For the actors themselves, the learning and experimenting was still happening, but now in front of an audience, Andrews said. Using the metaphor of an experiment, Andrews felt that the only “control variable” was herself.

The performance itself was a testament to the sensory, emotional and interpretive nature of theater and art. 

The production was a shock to the senses with scenes of blinding lights, deafening gunfire, frequent nudity, graphic torture and uncomfortable and intimate sex scenes. The visual and auditory aspects of this show heightened the senses of the audience — forcing members to remain “on” at all times said Allen.
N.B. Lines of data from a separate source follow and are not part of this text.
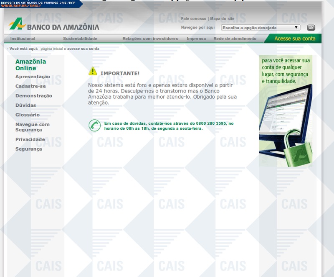
Task: Follow the 'Fale conosco' link
Action: tap(194, 19)
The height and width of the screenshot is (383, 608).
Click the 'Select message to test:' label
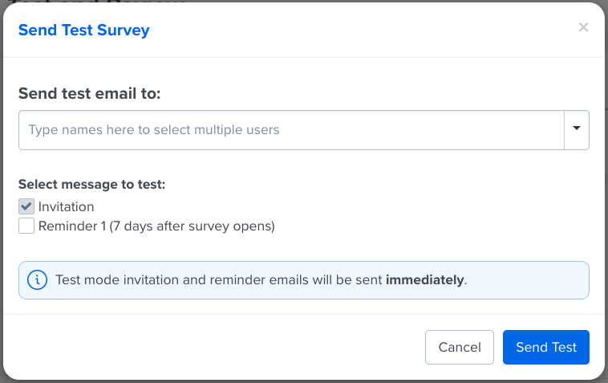coord(92,185)
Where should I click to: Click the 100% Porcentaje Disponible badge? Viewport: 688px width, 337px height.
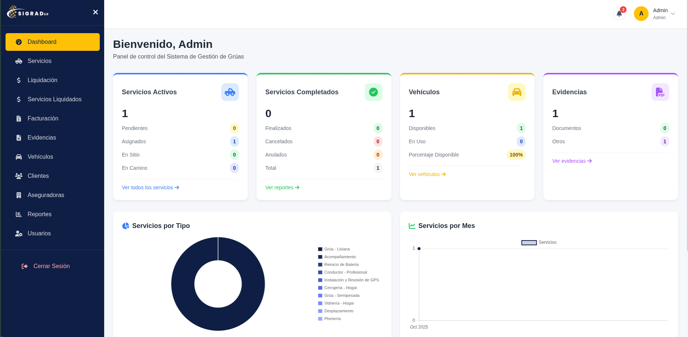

“I thought the design was really beautiful, the use of lighting especially,” said audience member and student Elliot Lee DRA ’26. “It was very emotionally effective.”

Lighting played a crucial role in the show, highlighting the extremity of the scenes. Stark-white lights filled up the Tinkers’s office, instilling a sense of unease, while moody purple and green lights set apart the Tinker and the sensual Woman he was infatuated with. Blinding, heavenly lights shone out toward the audience in the final scene as the only two surviving patients left the institution. 

Color acted as a character of its own in this show as well in both the set and costume design. The constant theme of the color yellow was present throughout, from the yellow flowers that grew out of the stage to the yellow sundress Robin wore. Yellow seemed to express hope and joy amid a sorrowful and violent environment. 

While the play explored the complete range of human emotions, from grief, love, grace and hope, some of these messages were left up to the audience’s interpretation. The audience needed to “meet [the actors] halfway,” said Allen. 

While the nature of the play was graphic and violent, Allen emphasized that the show is not intended to be violent for violence’s sake. 

“There are a lot of moments of beauty in this play,” said Allen. “Our bodies are so shocked or engaged or activated or provoked by the violence that we can miss that. My hope is that … you’re able to hold everything: the immensity of the beauty and the pain and everything in between at once.”

“Cleansed” played from Jan. 20 through 26. 

Luciana Varkevisser covers theater and performances. She is a freshman in Saybrook College planning on majoring in history and psychology.